== Segment start ==

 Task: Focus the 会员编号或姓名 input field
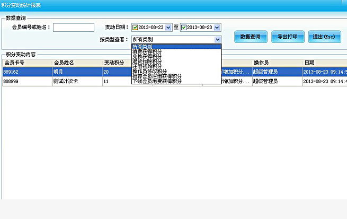pyautogui.click(x=73, y=28)
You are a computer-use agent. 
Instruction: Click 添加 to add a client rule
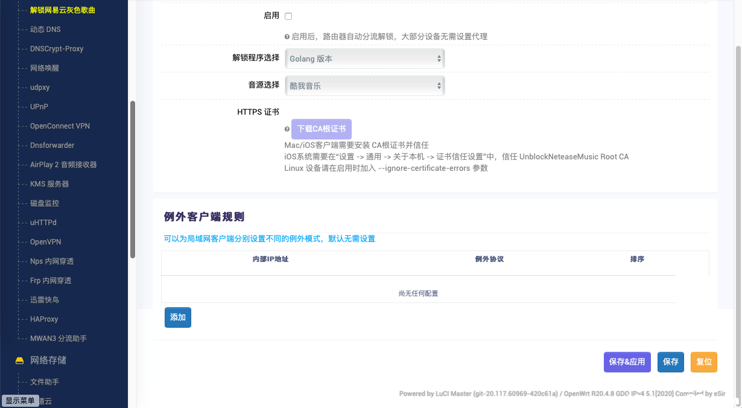click(178, 317)
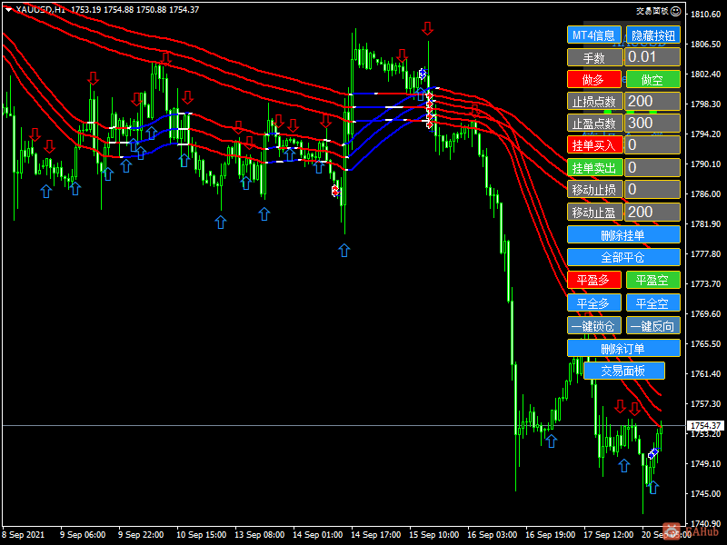The width and height of the screenshot is (727, 545).
Task: Click the 1754.37 current price label
Action: coord(705,425)
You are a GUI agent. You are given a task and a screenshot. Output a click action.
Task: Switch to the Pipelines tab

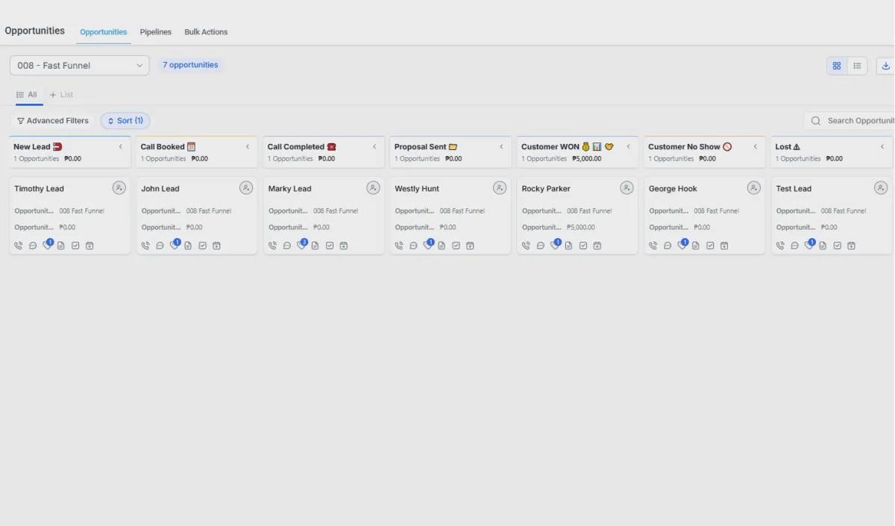tap(156, 32)
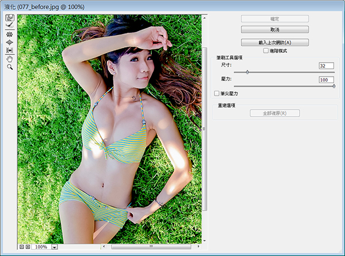This screenshot has height=256, width=345.
Task: Select the Push Left tool
Action: [10, 51]
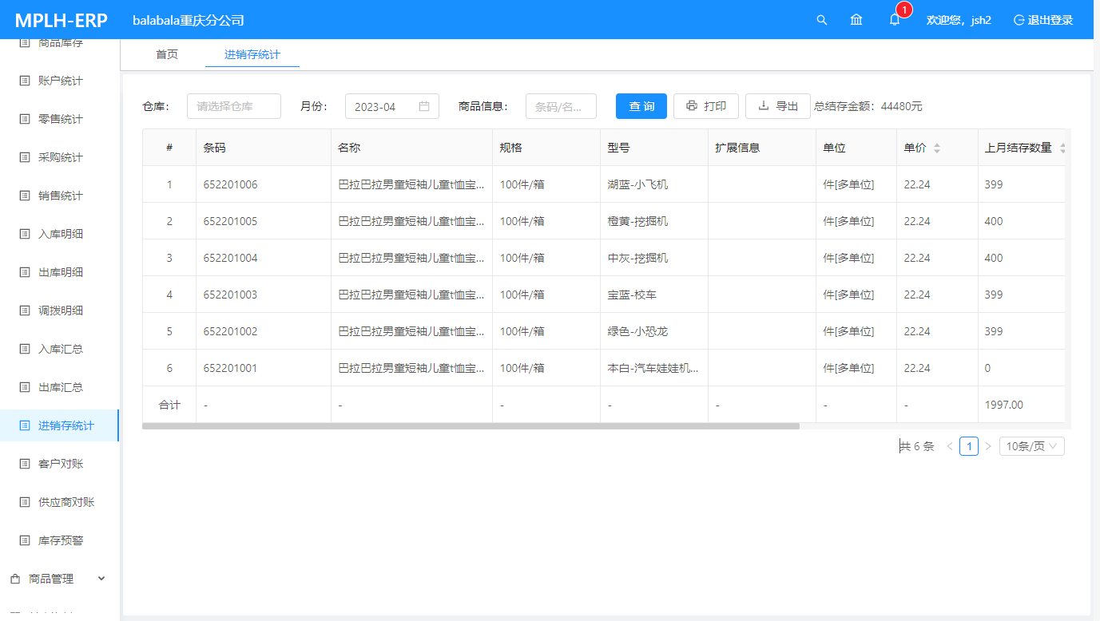The width and height of the screenshot is (1100, 621).
Task: Sort table by 单价 column arrows
Action: pos(937,148)
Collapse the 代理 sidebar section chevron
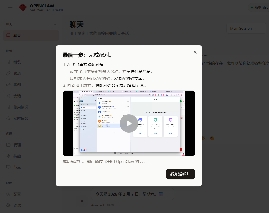 coord(54,133)
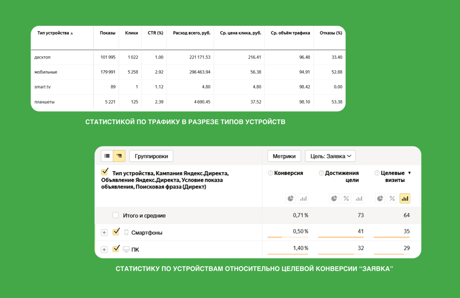
Task: Open the Группировки button
Action: click(x=151, y=156)
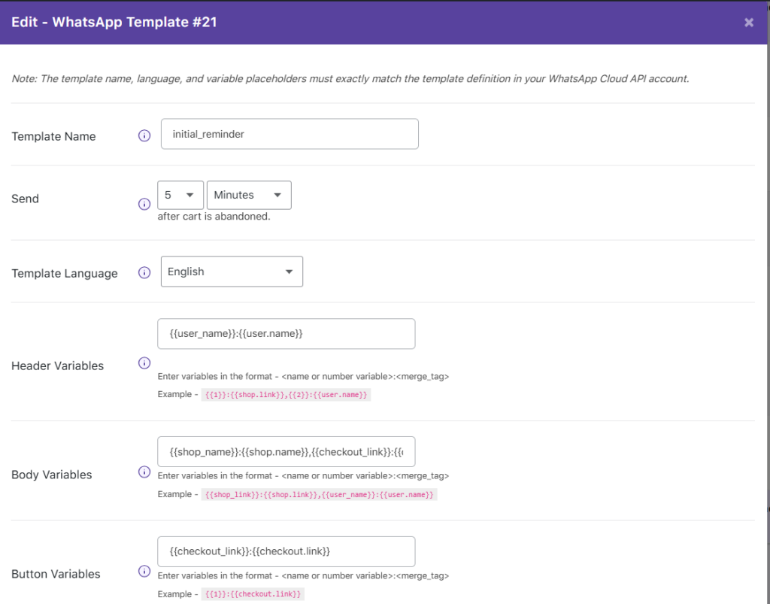Close the Edit WhatsApp Template dialog
Viewport: 770px width, 604px height.
pyautogui.click(x=749, y=23)
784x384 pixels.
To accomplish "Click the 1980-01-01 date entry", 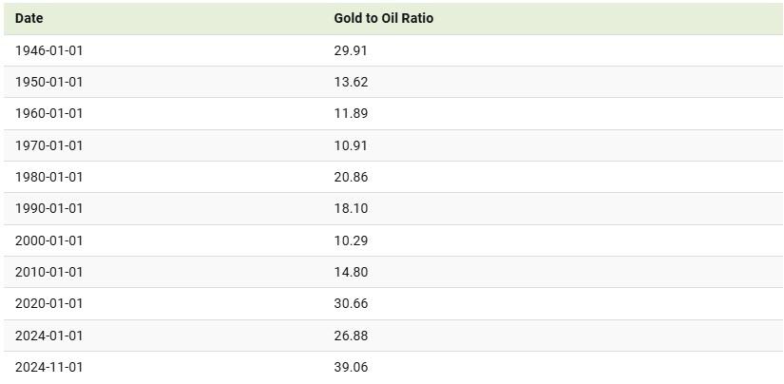I will 49,177.
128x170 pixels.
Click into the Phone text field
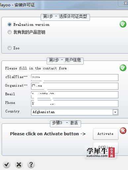(75, 104)
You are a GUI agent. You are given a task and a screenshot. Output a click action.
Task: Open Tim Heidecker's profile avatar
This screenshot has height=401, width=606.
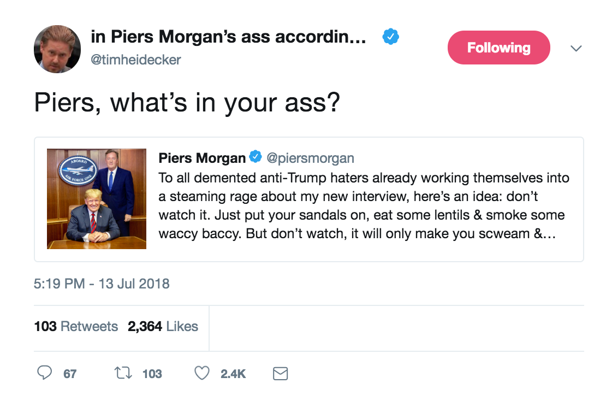coord(57,49)
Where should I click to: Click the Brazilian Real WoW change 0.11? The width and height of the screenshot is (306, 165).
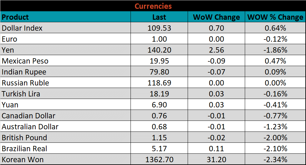click(216, 149)

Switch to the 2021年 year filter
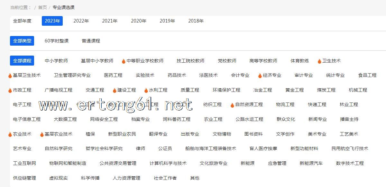pyautogui.click(x=110, y=21)
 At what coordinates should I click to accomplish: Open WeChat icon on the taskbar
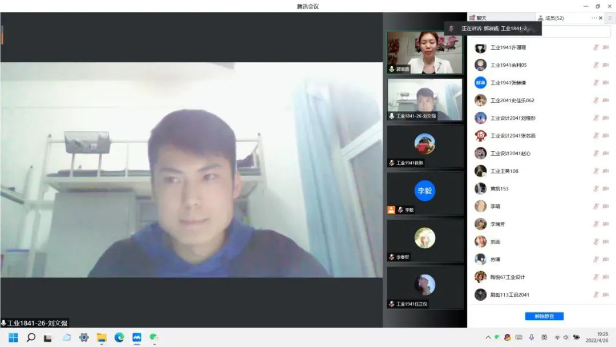(x=154, y=337)
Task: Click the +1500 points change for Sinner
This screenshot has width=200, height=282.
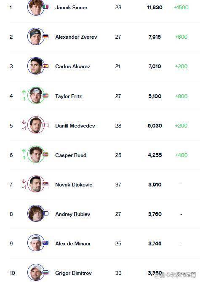Action: [181, 8]
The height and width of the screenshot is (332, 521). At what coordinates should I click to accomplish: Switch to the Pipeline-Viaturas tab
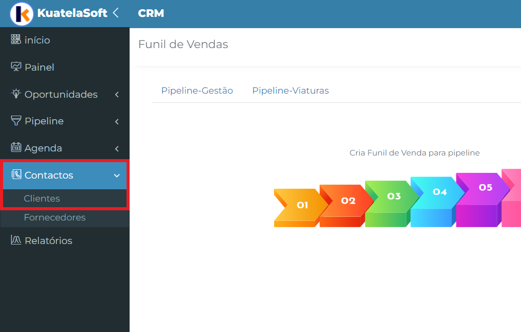pos(290,91)
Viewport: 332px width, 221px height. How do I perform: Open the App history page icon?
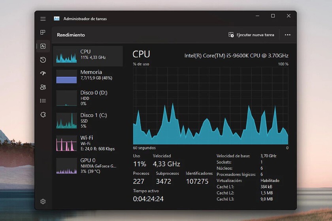(x=43, y=60)
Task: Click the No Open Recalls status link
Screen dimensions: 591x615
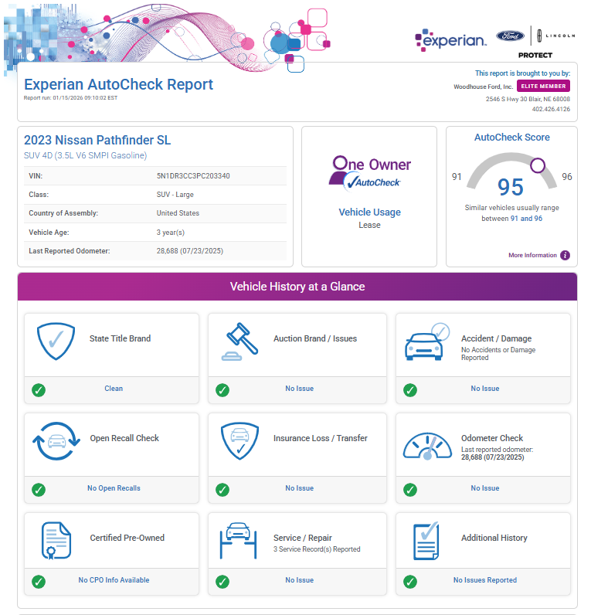Action: 114,488
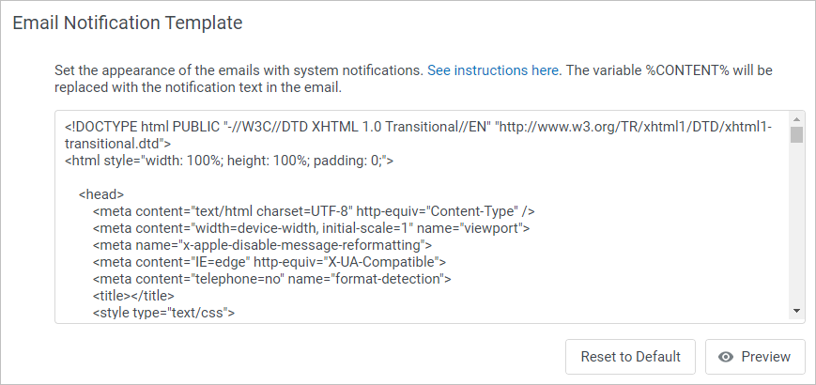
Task: Click the X-UA-Compatible meta line
Action: 269,262
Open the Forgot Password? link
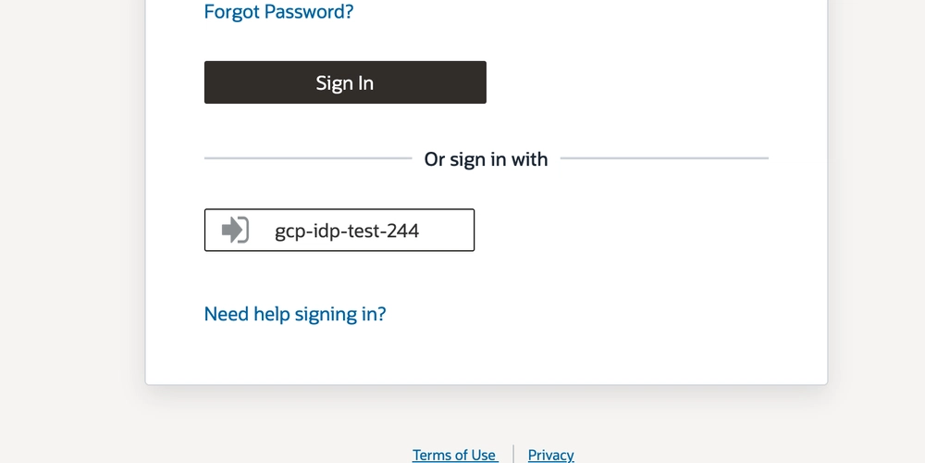This screenshot has width=925, height=463. point(278,11)
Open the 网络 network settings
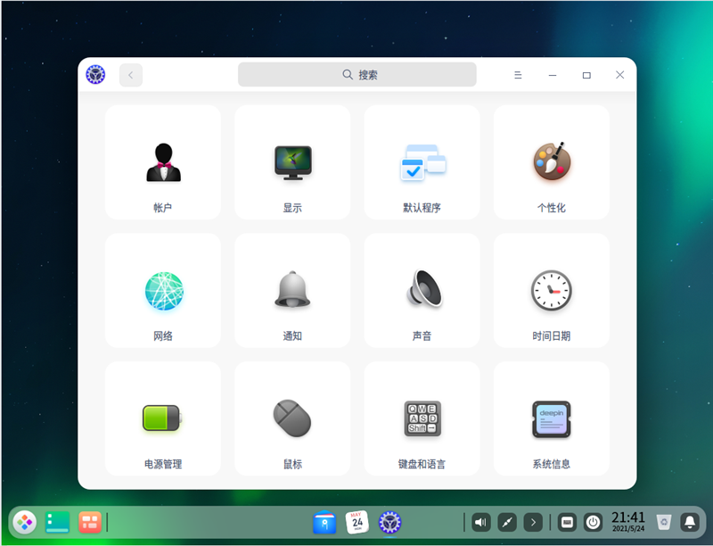 (163, 291)
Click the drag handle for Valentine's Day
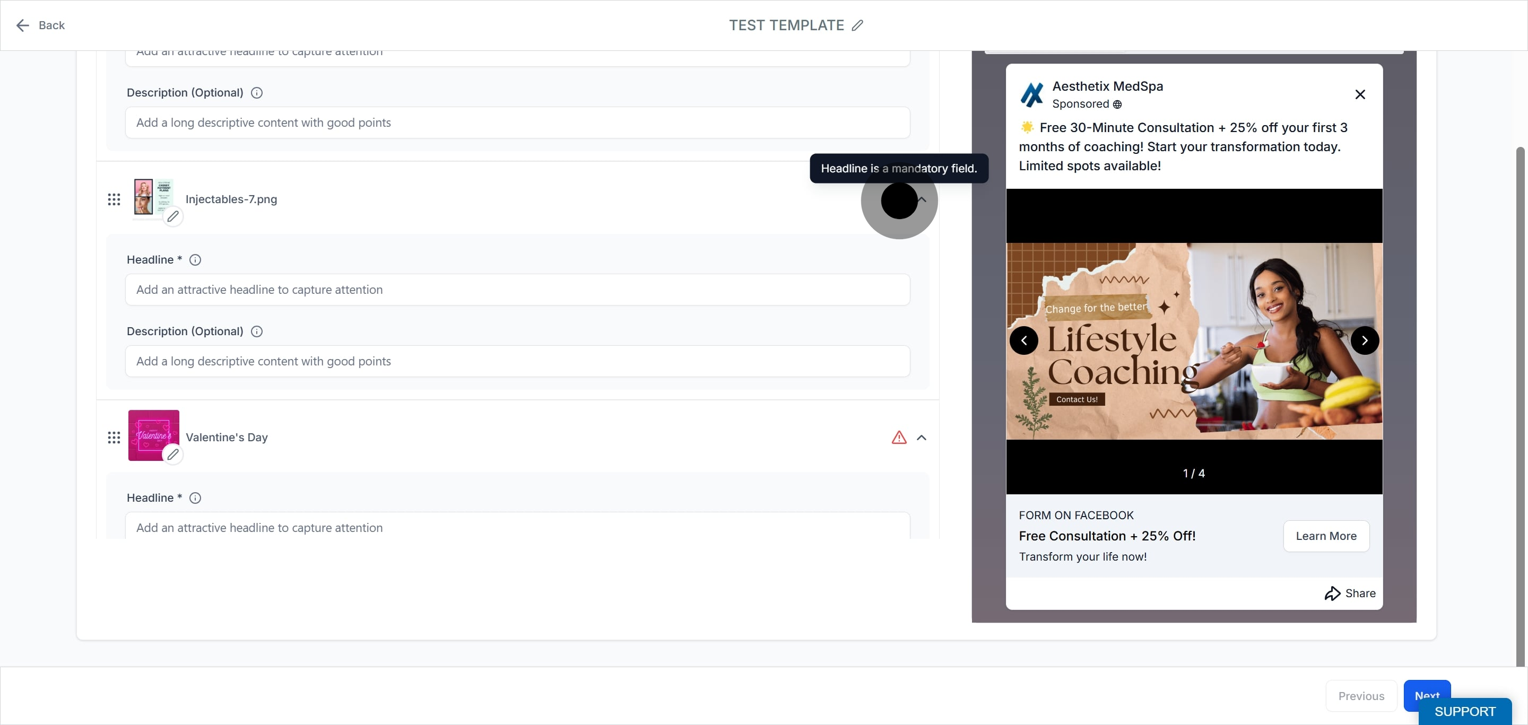This screenshot has height=725, width=1528. [114, 438]
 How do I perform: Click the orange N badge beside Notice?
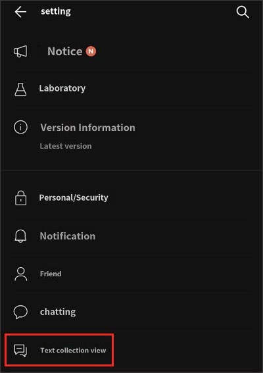coord(91,51)
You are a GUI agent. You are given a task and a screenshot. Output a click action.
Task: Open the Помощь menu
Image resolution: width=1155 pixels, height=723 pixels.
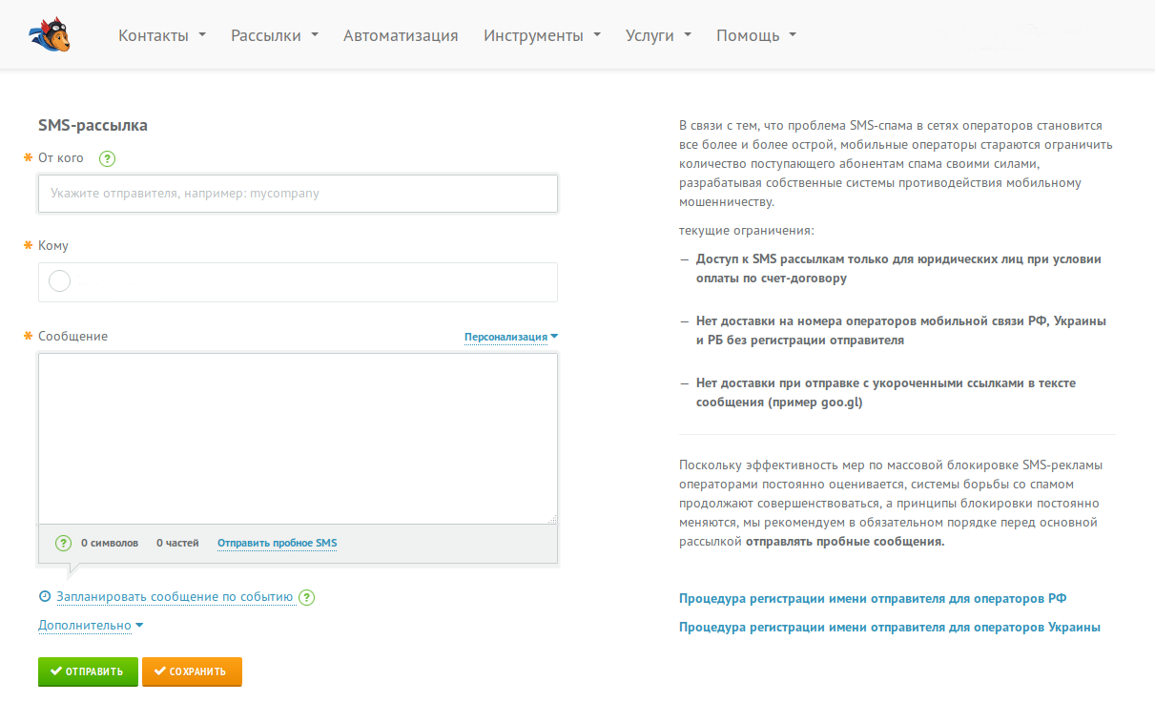[x=755, y=35]
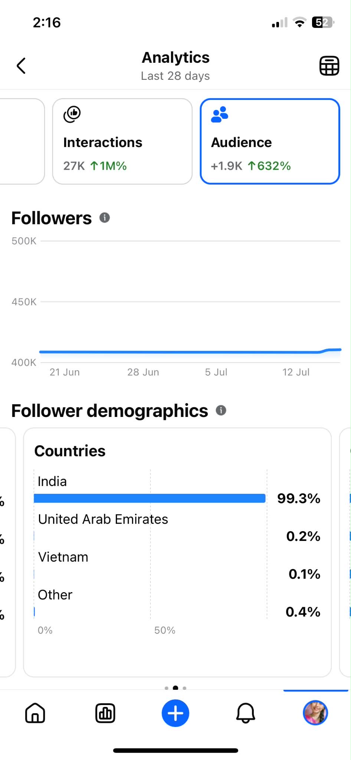Viewport: 351px width, 760px height.
Task: Tap the Last 28 days period label
Action: 176,76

== Segment end ==

Exercise description: After locating the line that holds "At what coordinates should I click to accomplish: Open", output exactly the lines from it through the last line of the material above, inclusive, without pictures.

Reply:
 At what coordinates should I click to accomplish: Open WeChat icon on the taskbar
(x=154, y=337)
Task: Click the +1500 points change for Sinner
This screenshot has width=200, height=282.
Action: [181, 8]
The height and width of the screenshot is (332, 521). At what coordinates should I click to accomplish: Switch to the Pipeline-Viaturas tab
pos(290,91)
Viewport: 332px width, 221px height. How do I perform: Open the App history page icon?
(x=43, y=60)
Task: Click the No Open Recalls status link
Screen dimensions: 591x615
Action: 114,488
Task: Click the X-UA-Compatible meta line
Action: 269,262
Open the Forgot Password? link
This screenshot has width=925, height=463. point(278,11)
Open the 网络 network settings
 (163, 291)
Click the drag handle for Valentine's Day
This screenshot has height=725, width=1528. [114, 438]
 How do I perform: Click the orange N badge beside Notice?
coord(91,51)
You are a GUI agent. You are given a task and a screenshot. Output a click action.
Task: Open the Помощь menu
Image resolution: width=1155 pixels, height=723 pixels.
[x=755, y=35]
Viewport: 351px width, 760px height.
Task: Tap the Last 28 days period label
Action: 176,76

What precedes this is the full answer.